Langevin Introduces All Kids Matter Act

May 26, 2016 Issues: Children and Families

Congressman Jim Langevin (D-RI), co-chair of the Congressional Caucus on Foster Youth, today introduced the bipartisan All Kids Matter Act, which would allow states to use federal foster care dollars for preventative services to improve the safety, permanency, and well-being of children who are at-risk of suffering abuse, neglect, or any other traumatic childhood experience. Langevin is joined by his Caucus Co-Chairs Congresswoman Karen Bass (D-CA) and Congressman Tom Marino (R-PA), who are original cosponsors, along with Caucus members Alcee Hastings (D-FL), Eddie Bernice Johnson (D-TX), Matt Cartwright (D-PA), and Debbie Dingell (D-MI).

“Permanency must always be our priority for young people. In some cases, foster care may be the safest and only suitable option, but in other cases, early intervention and family support services can potentially avoid a crisis and spare a child from the anxiety and trauma of being forcibly removed from their home,” said Rep. Langevin. “I had the privilege yesterday of participating in Foster Youth Shadow Day, and the young man I was paired with experienced six placements in nine years. No child should have to go through that kind of turmoil, and we must create a stronger system that protects both the immediate safety and also the long-term well-being of every child.”

Under current law, states must use federal foster care dollars, known as IV-E funds, for care or maintenance of youth in foster care -- in other words, the money may only be spent after a family has already experienced a crisis and a youth has been placed in foster care. This legislation would instead allow states to use these resources to intervene before abuse or neglect happens.

“As I speak to foster youth and former foster youth from across the country, one clear message comes through: Removing children from families should be the course of last resort,” said Rep. Bass. “Even with the best of intentions, this disruption during critical developmental years can be traumatic and severely disruptive as kids must adjust to things as important as moving from multiple schools to social insecurity. Whatever we as policymakers can do to give states maximum flexibility to find ways to keep children with their families, the better ability we have to give all our kids a chance at success.”

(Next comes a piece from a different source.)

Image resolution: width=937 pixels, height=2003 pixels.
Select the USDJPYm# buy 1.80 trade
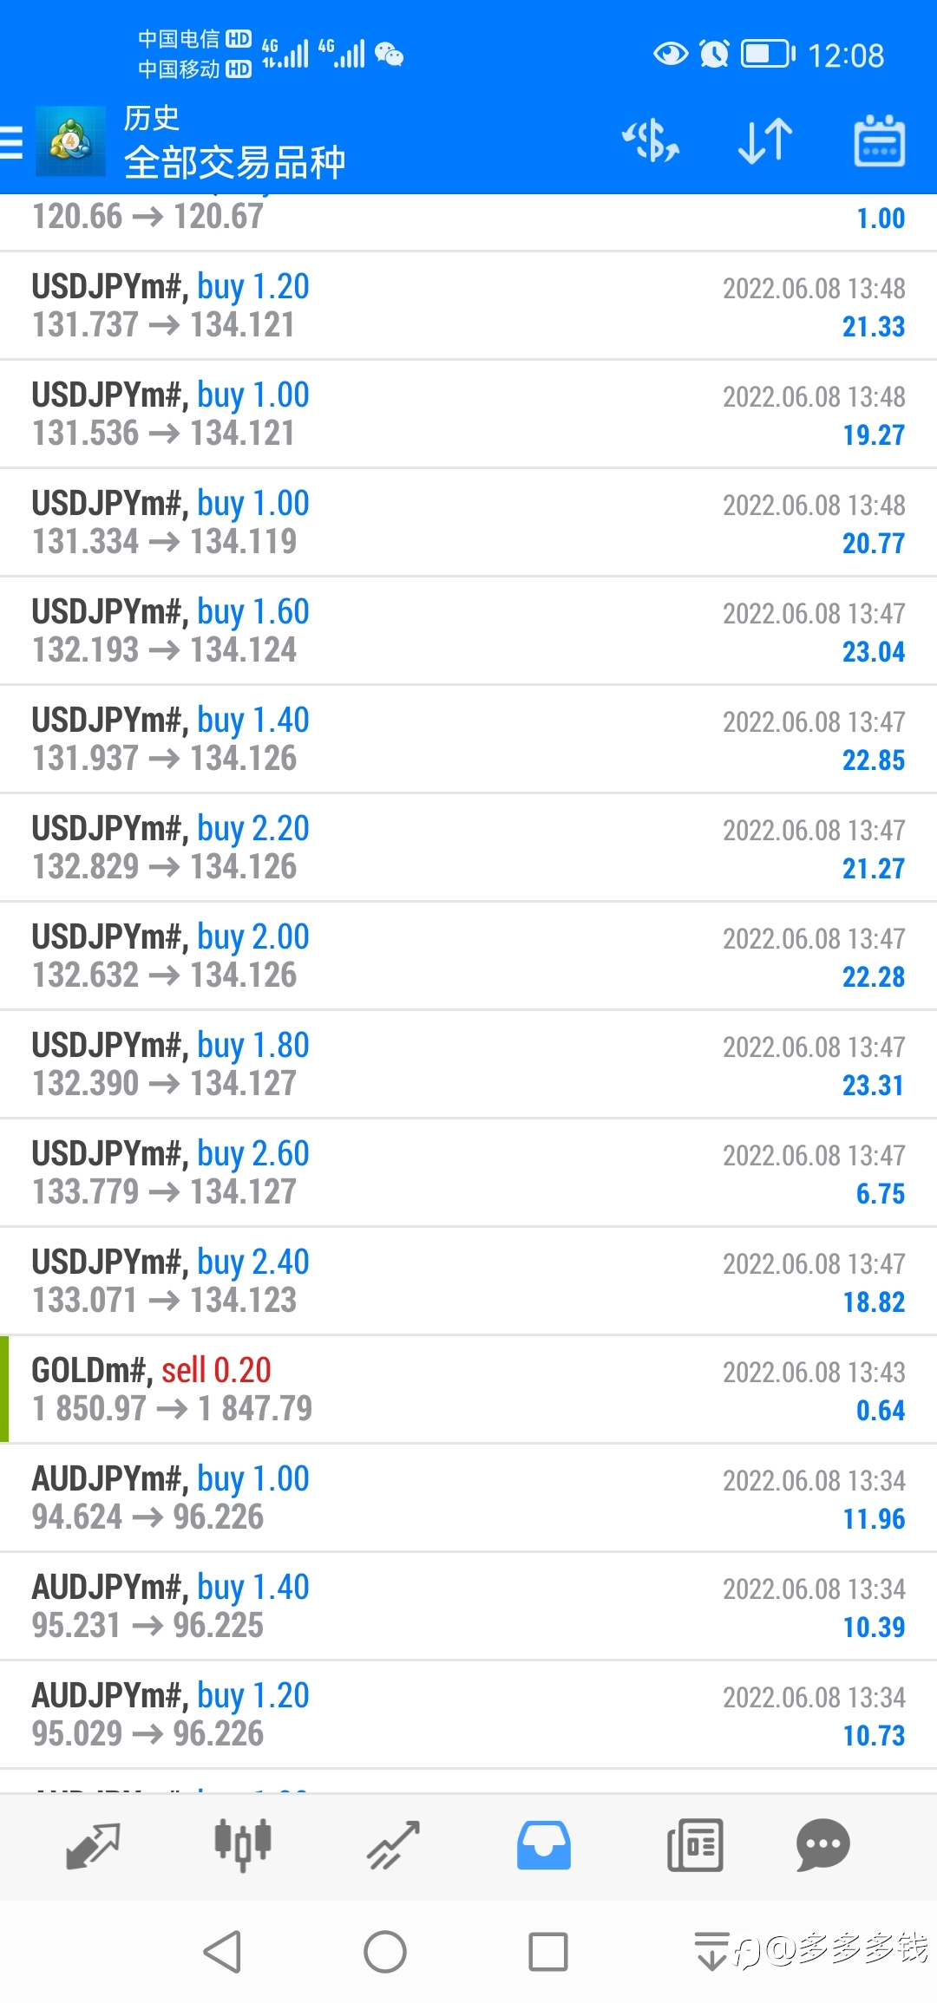pos(469,1064)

“Growing up in a loving, nurturing home is a right not a privilege. All of our children should be afforded this opportunity. While foster care can play a vital role in that process, it is not always the best option. As a former state and federal prosecutor, I have seen the devastating effects caused by removing children from their moms and dads. The All Kids Matter Act will protect our young people from unnecessary trauma, help preserve the familial unit, and strengthen our foster care system to better protect the more than 400,000 children that depend on it each year,” said Rep. Marino.

The All Kids Matter Act, which also incentivizes states to reduce the use of congregate care and group homes, ends the outdated Aid for Families with Dependent Children (AFDC) eligibility requirements. Currently, grants to states are determined by AFDC criteria established in 1996 and not adjusted for inflation. By eliminating these requirements, Langevin’s bill will allow states to utilize their federal foster care funds for all eligible children, thereby serving a larger population of young people in need.